Question

find the derivative of the y=xlnx/x+lnx

Answer 1

What rules of derivatives do you think we need to use?

Answer 2

I dont know

Answer 3

Just to clarify, it is :
\[\frac{xln(x)}{x} +ln(x) \]
or
\[\frac{xln(x)}{x+ln(x)} \]

Answer 4

second one

Answer 5

Well, since we have a fraction with x in both the numerator and denominator we probably need to start by using the quotient rule.

Answer 6

Do you want to help me in a complete solution to solve it? Please

Answer 7

This is a multi-step derivative and you probably need to work through it, I can help you go through the steps though. I can try and verify answers as well.

Answer 8

ok thanks

Answer 9

Do you remember the quotient rule?

Answer 10

no

Answer 11

If you have a function of x which has x in the numerator and denominator, the numerator and denominator can be thought of as separate functions (with example):
\[f(x)=\frac{g(x)}{h(x)} f(x) = \frac{\sin(x)}{x^2}, g(x) = \sin(x), h(x) = x^2\]

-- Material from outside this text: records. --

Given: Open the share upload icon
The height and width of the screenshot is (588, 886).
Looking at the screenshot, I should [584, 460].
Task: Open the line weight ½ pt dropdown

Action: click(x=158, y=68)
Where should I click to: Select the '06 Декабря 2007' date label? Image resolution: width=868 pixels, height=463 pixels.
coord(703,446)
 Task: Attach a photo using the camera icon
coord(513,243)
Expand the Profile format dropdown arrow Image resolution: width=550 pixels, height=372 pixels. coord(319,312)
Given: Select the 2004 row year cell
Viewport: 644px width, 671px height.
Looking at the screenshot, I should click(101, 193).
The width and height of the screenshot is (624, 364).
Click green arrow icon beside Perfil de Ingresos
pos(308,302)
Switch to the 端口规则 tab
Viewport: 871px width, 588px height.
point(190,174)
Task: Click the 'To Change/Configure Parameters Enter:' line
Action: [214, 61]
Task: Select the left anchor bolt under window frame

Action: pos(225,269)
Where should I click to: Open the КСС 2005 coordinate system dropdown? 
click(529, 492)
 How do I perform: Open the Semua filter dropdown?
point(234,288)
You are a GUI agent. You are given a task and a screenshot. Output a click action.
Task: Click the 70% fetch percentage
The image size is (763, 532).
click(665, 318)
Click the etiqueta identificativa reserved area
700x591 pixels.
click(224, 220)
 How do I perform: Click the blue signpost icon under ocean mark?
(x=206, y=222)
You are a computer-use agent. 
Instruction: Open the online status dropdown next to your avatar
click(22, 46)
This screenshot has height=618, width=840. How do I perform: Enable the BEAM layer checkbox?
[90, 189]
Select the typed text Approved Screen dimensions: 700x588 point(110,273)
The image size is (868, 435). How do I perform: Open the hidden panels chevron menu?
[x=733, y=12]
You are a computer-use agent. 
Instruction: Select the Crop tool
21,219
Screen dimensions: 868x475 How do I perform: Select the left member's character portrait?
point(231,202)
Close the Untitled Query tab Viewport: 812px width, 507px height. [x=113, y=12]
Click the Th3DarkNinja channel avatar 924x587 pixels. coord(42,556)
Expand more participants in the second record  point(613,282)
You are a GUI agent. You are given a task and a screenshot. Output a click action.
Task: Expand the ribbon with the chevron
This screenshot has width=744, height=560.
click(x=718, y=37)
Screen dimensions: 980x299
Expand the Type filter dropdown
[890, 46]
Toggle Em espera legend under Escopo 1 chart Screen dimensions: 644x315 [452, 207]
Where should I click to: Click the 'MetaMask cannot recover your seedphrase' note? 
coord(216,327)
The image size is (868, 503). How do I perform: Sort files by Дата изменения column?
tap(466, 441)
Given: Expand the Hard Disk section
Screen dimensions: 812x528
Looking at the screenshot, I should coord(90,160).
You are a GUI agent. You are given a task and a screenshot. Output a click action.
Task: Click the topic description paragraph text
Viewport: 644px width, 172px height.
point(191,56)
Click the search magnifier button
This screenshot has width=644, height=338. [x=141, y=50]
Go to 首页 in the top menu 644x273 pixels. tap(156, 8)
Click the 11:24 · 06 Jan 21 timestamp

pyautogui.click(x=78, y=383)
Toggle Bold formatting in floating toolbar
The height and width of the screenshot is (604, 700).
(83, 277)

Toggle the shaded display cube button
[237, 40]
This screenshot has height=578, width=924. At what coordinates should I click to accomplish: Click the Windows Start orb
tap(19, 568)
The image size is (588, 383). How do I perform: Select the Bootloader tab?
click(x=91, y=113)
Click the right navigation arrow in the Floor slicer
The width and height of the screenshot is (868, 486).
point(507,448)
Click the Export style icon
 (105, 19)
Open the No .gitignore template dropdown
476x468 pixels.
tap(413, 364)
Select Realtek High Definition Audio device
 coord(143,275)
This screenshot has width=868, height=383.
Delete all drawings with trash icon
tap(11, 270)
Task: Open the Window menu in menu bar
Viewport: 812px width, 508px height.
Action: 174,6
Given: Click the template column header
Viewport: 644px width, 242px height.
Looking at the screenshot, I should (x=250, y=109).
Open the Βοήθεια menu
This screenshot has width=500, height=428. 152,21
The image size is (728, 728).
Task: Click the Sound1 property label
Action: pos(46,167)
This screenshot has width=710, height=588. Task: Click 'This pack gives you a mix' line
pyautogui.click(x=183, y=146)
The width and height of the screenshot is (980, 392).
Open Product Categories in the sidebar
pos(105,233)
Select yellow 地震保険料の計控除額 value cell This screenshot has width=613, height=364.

The derivative of f(x) can then be defined as(continuing with example):
\[f'(x) = \frac{h(x)g'(x) - g(x)h'(x)}{h(x)^2}, g'(x) = \cos(x), h'(x) = 2x, h(x)^2 = x^4\]
\[f'(x) = \frac{x^2\cos(x) - \sin(x)2x}{x^4} = \frac{x\cos(x) - 2\sin(x)}{x^3}\]

Answer 12

ok but how I can use (ln) in this rule ?

Answer 13

Well, in this case you'll want to separate g(x) and h(x) as well as find their respective derivatives(applying any additional rules as needed, which you are going to need to do)

Answer 14

x+lnx . x.1/x - 1+1/x . xlnx /(x+lnx)^2

this true ?

Answer 15

Is that supposed to be:
\[\frac{(x+\ln(x))(x(\frac{1}{x}-1)+\frac{1}{x}x\ln(x)}{(x+\ln(x)^2}\]
? It's really hard to tell without explicit parentheses.

Answer 16

yes, now its true right؟

Answer 17

That's not quite the answer I got. if:
\[g(x) = x\ln(x) , h(x) = x+\ln(x)\]
What is g'(x)?

Answer 18

(x.1/x) +(lnx) ?

Answer 19

That's correct, and h'(x)?

Answer 20

1+1/x ?

Answer 21

Okay, piecing all the pieces you've said, I get what I have on my paper here, something like:

\[f'(x)=\frac{(x+\ln(x))(1+\ln(x)) - (x\ln(x))(1+\frac{1}{x}) }{(x+\ln(x))^2} \]

Answer 22

true?

Answer 23

No, you can't cancel out the (x+ln(x)) in the numerator with the one in the denominator because of the subtraction in the numerator. It can be simplified down though if you multiply out all your terms in the numerator. It actually simplifies a lot.

Answer 24

ok, what I can do now ?

Answer 25

If you expand the numerator out (x+lnx)(1+lnx)-(xlnx)(1+1/x) becomes:

\[(x+x\ln(x)+\ln(x)+\ln(x)^2)-(x\ln(x)+\ln(x)) \]

Answer 26

how becomes
(x+xln(x)+ln(x)+ln(x)2)−(xln(x)+ln(x))

i don't understand !

Answer 27

(x+lnx)(1+lnx) = x*1 + x*lnx + (lnx)*1 + (lnx)^2 = x + xlnx + lnx + (lnx)^2

(xlnx)(1+1/x) = x(lnx)*1 + x(lnx)/x = xlnx + lnx

Some terms end up cancelling though.

Answer 28

aha ok thanks,Can we simplify more?

Answer 29

Once you cancel the terms in the numerator(due to subtraction) that gets it in the simplest form.

Answer 30

thank you a lot :)